- Collection entries:
-.-.-
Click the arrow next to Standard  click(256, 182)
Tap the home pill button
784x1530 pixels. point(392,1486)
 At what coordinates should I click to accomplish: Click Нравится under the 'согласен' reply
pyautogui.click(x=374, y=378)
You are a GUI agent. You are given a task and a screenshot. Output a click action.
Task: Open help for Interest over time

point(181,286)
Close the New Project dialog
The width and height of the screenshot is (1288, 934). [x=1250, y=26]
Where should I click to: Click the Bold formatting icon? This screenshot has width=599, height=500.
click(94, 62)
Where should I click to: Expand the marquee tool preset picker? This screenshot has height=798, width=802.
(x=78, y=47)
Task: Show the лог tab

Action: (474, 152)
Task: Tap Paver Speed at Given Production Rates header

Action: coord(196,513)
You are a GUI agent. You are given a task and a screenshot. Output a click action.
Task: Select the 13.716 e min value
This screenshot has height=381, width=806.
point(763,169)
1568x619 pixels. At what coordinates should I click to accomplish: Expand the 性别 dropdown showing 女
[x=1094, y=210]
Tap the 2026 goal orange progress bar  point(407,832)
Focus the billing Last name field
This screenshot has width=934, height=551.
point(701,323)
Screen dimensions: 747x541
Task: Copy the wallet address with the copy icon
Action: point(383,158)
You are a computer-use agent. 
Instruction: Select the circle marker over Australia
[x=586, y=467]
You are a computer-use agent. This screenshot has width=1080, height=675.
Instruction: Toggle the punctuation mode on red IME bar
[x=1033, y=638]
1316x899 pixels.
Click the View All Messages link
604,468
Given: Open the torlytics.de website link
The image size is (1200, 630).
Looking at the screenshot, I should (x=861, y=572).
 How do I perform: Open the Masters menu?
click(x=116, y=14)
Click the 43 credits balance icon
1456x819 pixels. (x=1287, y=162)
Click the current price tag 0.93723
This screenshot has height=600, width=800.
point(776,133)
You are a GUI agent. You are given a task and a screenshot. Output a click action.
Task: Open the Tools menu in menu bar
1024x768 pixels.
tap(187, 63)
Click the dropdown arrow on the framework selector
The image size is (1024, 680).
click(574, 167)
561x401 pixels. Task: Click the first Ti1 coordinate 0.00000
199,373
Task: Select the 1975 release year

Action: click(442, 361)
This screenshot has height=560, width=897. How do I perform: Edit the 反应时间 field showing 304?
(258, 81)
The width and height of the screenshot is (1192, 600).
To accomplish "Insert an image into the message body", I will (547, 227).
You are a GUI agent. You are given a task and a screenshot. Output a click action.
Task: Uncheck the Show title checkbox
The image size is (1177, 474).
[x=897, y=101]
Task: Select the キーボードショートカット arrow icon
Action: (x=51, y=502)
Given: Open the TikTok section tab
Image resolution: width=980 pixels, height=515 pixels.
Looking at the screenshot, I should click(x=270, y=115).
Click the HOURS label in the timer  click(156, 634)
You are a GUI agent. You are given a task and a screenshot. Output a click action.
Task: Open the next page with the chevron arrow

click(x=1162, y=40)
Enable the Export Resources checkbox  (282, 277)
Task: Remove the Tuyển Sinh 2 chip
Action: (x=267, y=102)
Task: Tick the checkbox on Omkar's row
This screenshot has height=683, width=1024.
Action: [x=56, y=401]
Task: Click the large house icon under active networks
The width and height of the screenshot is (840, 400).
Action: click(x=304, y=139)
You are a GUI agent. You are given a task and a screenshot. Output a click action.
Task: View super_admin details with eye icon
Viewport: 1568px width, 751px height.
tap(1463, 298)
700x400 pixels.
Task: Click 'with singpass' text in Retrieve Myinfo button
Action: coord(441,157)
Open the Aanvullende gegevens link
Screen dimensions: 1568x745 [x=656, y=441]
-.-.-
- Work instruction:
All that should be written out is the stretch of lines above between the one holding "Instruction: Toggle the" and the one holding "Click the HOURS", inclusive, exactly as given.

- Task response:
Instruction: Toggle the punctuation mode on red IME bar
[x=1033, y=638]
1316x899 pixels.
Click the View All Messages link
604,468
Given: Open the torlytics.de website link
The image size is (1200, 630).
Looking at the screenshot, I should (x=861, y=572).
 How do I perform: Open the Masters menu?
click(x=116, y=14)
Click the 43 credits balance icon
1456x819 pixels. (x=1287, y=162)
Click the current price tag 0.93723
This screenshot has height=600, width=800.
point(776,133)
You are a GUI agent. You are given a task and a screenshot. Output a click action.
Task: Open the Tools menu in menu bar
1024x768 pixels.
tap(187, 63)
Click the dropdown arrow on the framework selector
The image size is (1024, 680).
click(574, 167)
561x401 pixels. Task: Click the first Ti1 coordinate 0.00000
199,373
Task: Select the 1975 release year

Action: click(442, 361)
This screenshot has height=560, width=897. How do I perform: Edit the 反应时间 field showing 304?
(258, 81)
The width and height of the screenshot is (1192, 600).
To accomplish "Insert an image into the message body", I will (547, 227).
You are a GUI agent. You are given a task and a screenshot. Output a click action.
Task: Uncheck the Show title checkbox
The image size is (1177, 474).
[x=897, y=101]
Task: Select the キーボードショートカット arrow icon
Action: (x=51, y=502)
Given: Open the TikTok section tab
Image resolution: width=980 pixels, height=515 pixels.
Looking at the screenshot, I should click(x=270, y=115).
Click the HOURS label in the timer  click(156, 634)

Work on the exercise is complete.